For a moment, Greg seemed to hesitate. Then he hissed, and lunged,
just as the Indian grabbed Meg and somehow managed to vault over the
counter. Right about then, there was a rumble from the parking lot,
and Greg looked back (or whatever they did) just as Yellow Pup came
plowing straight through the doors.
“Well,”
Dianna said as she and Elayne stepped out of the cab and started
shooting maimed and mangled kudlaks, “I guess we won't have to use
the drive-thru...” She waved to Janie, who smiled and went down
the slide.
Just then, Carlos poked his head in a broken window. “An' I
suppose some thanks for us is out of the question...”
Elayne brushed past and murmured, “Oh, I could think of
something...”
While others were dispatching kudlaks, Meg peered across the counter
and then climbed right over, to kneel beside a brown shoe in front of
the truck. “This is Greg's,” she said flatly. “Where's Greg?”
Ling double-tapped a one-eyed kudlak with his Mauser, which with its
long barrel and detachable stock was closer to a carbine than a
pistol. When the twitching subsided, he looked back to address
Carlos: “I would like some clarification. Am I to understand that
Meg is a member of your party who was bitten?”
“Aye,
she's one of us as far as I'm concerned,” Carlos answered. “You
gonna make something of it?”
Ling smiled. “I should not think it is my affair. I would simply
like you to be aware that I have experience dealing with these
situations, probably- with all due respect- more than you.”
“When
and where?” Carlos asked.
“Shkodra,”
Ling said, “among other places.”
Carlos nodded. “Albania, aye? You got in early, then.”
“In
all likelihood, the beginning,” Ling said. “The best available
evidence suggests that the revenation phenomenon began in northern
Albania. At the time of the outbreak, I was present as part of a
People's Republic humanitarian aid detachment.”
“Did
you take those guns with you?” Carlos mused.
“This?”
Ling said with a hint of a smile. “Strictly for personal defense.”
An ambulatory kudlak had wandered up to the window. He turned the
gun sideways and fired a short burst of fully automatic fire. The
Mauser's fire cut left to right, catching the revenant in the neck.
“Not much more than a ceremonial item, really.”
“How
'bout t'other one?” Carlos said.
Ling lifted it from the holster. “This? It's a Nagant M1895
double-action gas-sealed revolver. It was manufactured in Tsarist and
Soviet Russia through the Great Patriotic War, and some were exported
to the PRC after the war... But, I expect you are already familiar
with it.”
“Aye,
you could say I've seen it up close,” Carlos said coolly. “The
one I saw had an extra bit, to suppress the sound of the shots. I
wouldn'ta heard it myself, if I hadn'ta been in the same room.

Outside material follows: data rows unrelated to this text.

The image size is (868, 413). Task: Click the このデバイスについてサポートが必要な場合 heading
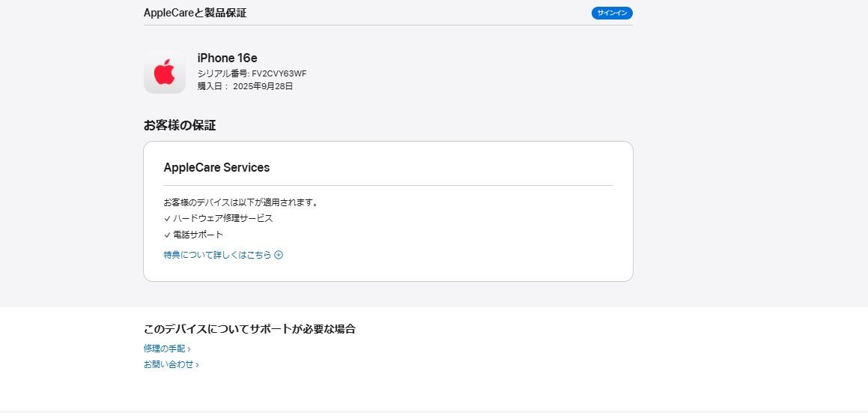click(x=249, y=329)
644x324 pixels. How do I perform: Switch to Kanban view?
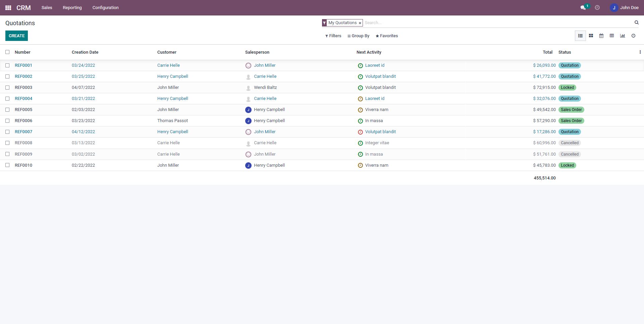(x=591, y=36)
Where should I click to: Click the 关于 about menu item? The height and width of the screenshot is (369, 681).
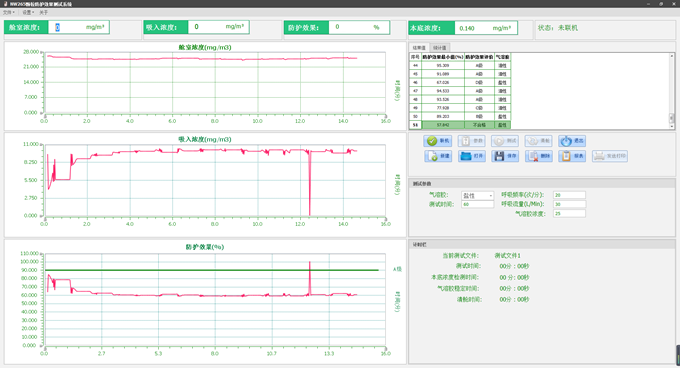point(43,13)
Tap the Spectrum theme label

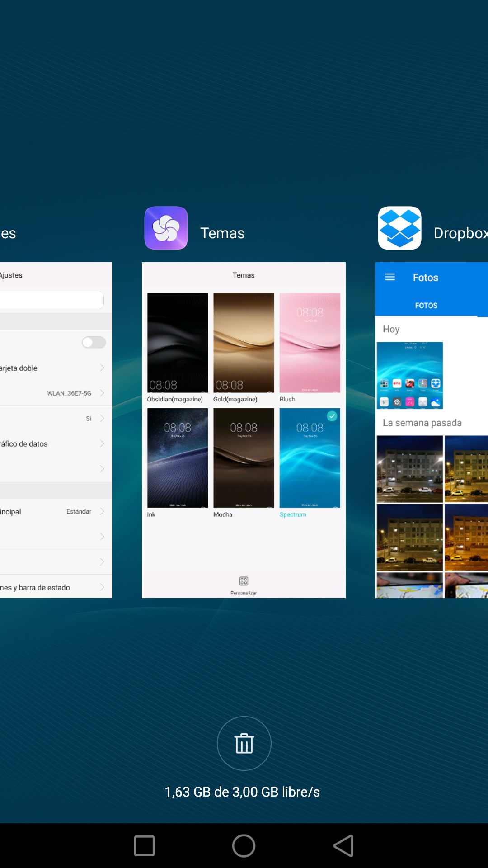click(293, 514)
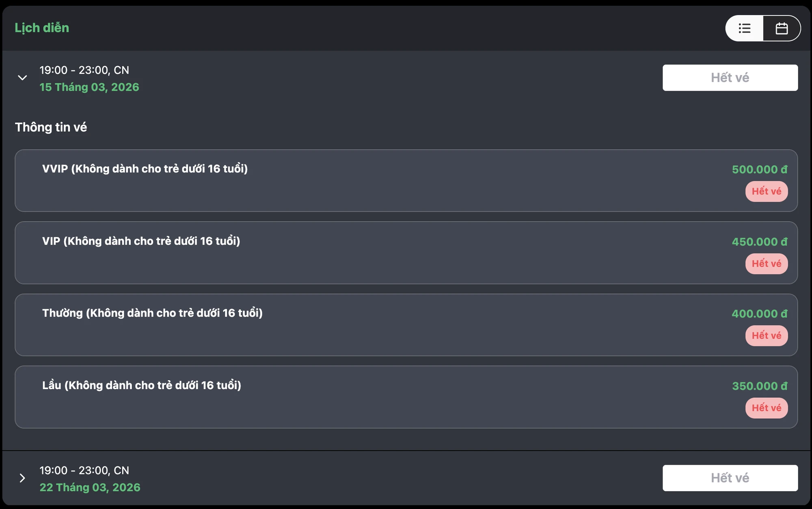Click Hết vé button for 15 Tháng 03
Image resolution: width=812 pixels, height=509 pixels.
click(730, 78)
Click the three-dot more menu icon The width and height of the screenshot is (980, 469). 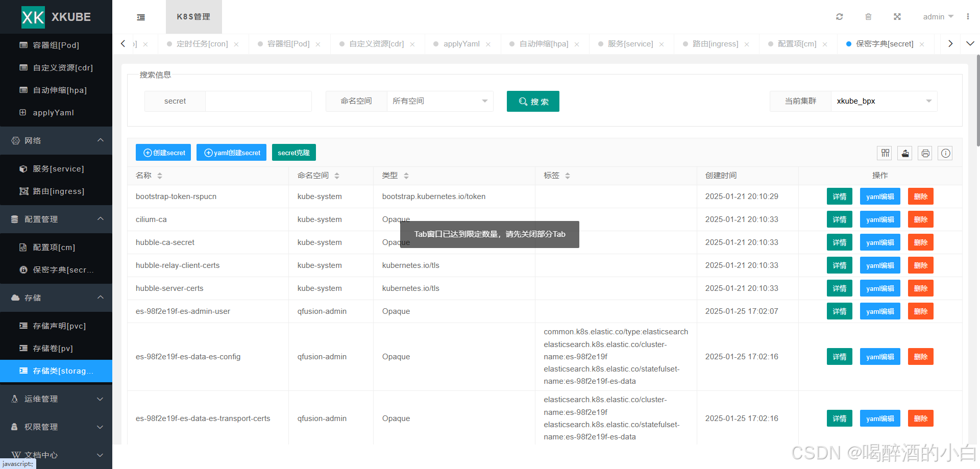(x=968, y=17)
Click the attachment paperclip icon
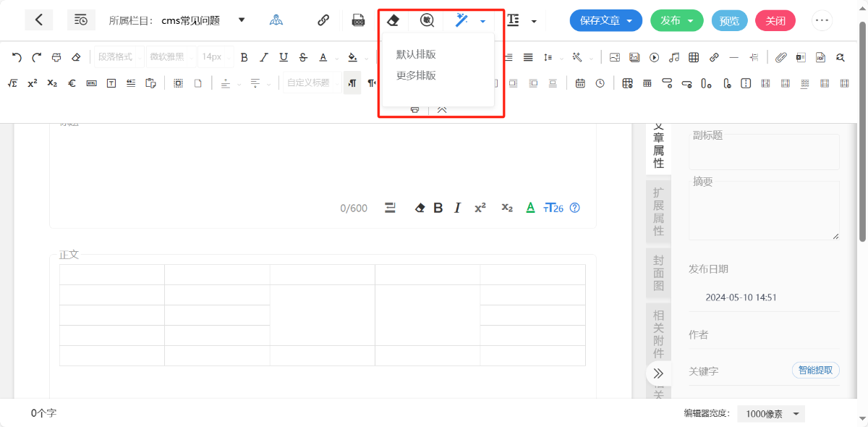This screenshot has height=427, width=868. 781,57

Wouldn'ta seen it, either, except the guy went for officials and
officers first. You wouldn't have something like that stowed away in
your luggage, would you?”
“Professor
Wrzniewski,” Ling said, “the suppressed variant of the M1895 was
only issued to special operatives on missions of assassination.”
He pointedly said no more.
Meg knelt again, beside a badly mangled kudlak outside the door. Its
jaw had been blown off, and the rest of the damage could only be from
a massive application of force. Dr. Carradine took one look and
said, “This one must have been hit by another revenant after it was
thrown by the truck.”
“Yeah,”
Meg said. “But where's
Greg?”
“You
believe this Greg was the one you spoke to?” George asked.
“I...
Wait, I said something? I don't... I must have zoned out. I suppose
I just babbled, right?” George did not venture to contradict her.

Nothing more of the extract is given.